▸ **REKORDY DO PRZETWORZENIA**

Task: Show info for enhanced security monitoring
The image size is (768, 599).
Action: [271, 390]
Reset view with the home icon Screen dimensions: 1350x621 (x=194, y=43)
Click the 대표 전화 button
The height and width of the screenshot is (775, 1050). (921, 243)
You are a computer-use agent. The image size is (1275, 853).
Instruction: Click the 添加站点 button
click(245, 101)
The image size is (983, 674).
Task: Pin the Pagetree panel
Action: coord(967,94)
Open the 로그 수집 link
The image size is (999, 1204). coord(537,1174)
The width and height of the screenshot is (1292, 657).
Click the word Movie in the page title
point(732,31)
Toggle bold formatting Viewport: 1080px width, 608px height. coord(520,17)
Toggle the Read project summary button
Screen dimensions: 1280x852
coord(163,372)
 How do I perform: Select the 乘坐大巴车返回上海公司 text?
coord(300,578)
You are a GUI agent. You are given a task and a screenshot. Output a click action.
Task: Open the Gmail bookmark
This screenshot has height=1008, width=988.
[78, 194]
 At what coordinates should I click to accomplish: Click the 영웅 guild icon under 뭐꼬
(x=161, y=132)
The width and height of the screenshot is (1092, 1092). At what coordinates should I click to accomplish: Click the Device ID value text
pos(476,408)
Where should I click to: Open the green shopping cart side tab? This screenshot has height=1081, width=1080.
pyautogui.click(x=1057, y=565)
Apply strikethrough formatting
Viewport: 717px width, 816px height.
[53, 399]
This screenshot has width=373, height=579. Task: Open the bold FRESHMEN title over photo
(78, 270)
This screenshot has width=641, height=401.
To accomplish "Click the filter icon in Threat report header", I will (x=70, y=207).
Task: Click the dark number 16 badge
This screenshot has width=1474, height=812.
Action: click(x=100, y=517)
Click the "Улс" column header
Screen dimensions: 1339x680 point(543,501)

▸ **TREŚĆ ZADANIA**
Wyodrębnij z rekordów powyżej każdy wiersz, w którym występuje słowo „Viewport”.

▸ **WYNIK ZADANIA**
Toggle bold formatting Viewport: 1080px width, 608px height. coord(520,17)
Viewport: 717px width, 816px height.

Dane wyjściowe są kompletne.